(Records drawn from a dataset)
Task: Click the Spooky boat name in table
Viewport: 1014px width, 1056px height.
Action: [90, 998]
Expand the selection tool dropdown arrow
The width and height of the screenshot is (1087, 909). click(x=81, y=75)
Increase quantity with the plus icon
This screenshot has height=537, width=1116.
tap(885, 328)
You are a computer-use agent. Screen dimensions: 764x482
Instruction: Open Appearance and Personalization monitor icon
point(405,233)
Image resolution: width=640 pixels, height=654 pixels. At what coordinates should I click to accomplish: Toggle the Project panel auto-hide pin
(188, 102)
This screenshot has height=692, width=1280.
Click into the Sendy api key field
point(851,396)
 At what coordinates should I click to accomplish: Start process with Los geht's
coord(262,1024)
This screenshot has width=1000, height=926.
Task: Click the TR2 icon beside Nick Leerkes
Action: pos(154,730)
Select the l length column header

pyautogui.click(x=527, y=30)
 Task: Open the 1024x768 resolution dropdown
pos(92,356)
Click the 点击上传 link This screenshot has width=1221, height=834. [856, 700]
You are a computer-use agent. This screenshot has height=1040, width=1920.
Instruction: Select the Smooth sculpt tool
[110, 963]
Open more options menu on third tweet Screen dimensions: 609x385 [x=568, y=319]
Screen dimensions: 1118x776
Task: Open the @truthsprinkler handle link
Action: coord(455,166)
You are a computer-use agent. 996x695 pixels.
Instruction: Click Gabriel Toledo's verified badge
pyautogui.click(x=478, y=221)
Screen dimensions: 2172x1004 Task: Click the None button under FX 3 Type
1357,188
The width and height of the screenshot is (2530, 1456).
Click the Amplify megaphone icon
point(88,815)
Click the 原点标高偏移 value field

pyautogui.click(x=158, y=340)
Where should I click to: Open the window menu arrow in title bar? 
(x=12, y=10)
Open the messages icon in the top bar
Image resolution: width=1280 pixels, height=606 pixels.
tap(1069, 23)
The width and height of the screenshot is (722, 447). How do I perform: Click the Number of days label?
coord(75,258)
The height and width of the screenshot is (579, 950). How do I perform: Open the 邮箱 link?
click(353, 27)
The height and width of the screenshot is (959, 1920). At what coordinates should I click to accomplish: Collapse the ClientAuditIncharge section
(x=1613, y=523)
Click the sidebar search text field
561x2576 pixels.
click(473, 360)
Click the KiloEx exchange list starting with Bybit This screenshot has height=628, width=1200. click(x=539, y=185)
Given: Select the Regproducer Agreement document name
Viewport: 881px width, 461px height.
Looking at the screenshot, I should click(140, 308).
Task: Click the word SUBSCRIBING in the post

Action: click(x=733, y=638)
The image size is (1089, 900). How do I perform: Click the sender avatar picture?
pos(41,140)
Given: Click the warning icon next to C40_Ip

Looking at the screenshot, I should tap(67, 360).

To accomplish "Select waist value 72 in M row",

◆ **Activity**: Among the records above, find the lines where the word "computer" appears and copy them.

◆ **Answer space**:
You are a computer-use agent. Screen dimensions: 764x482
You are a computer-use agent. This screenshot has height=1040, width=1920.
You are a computer-use agent. 996x695 pixels.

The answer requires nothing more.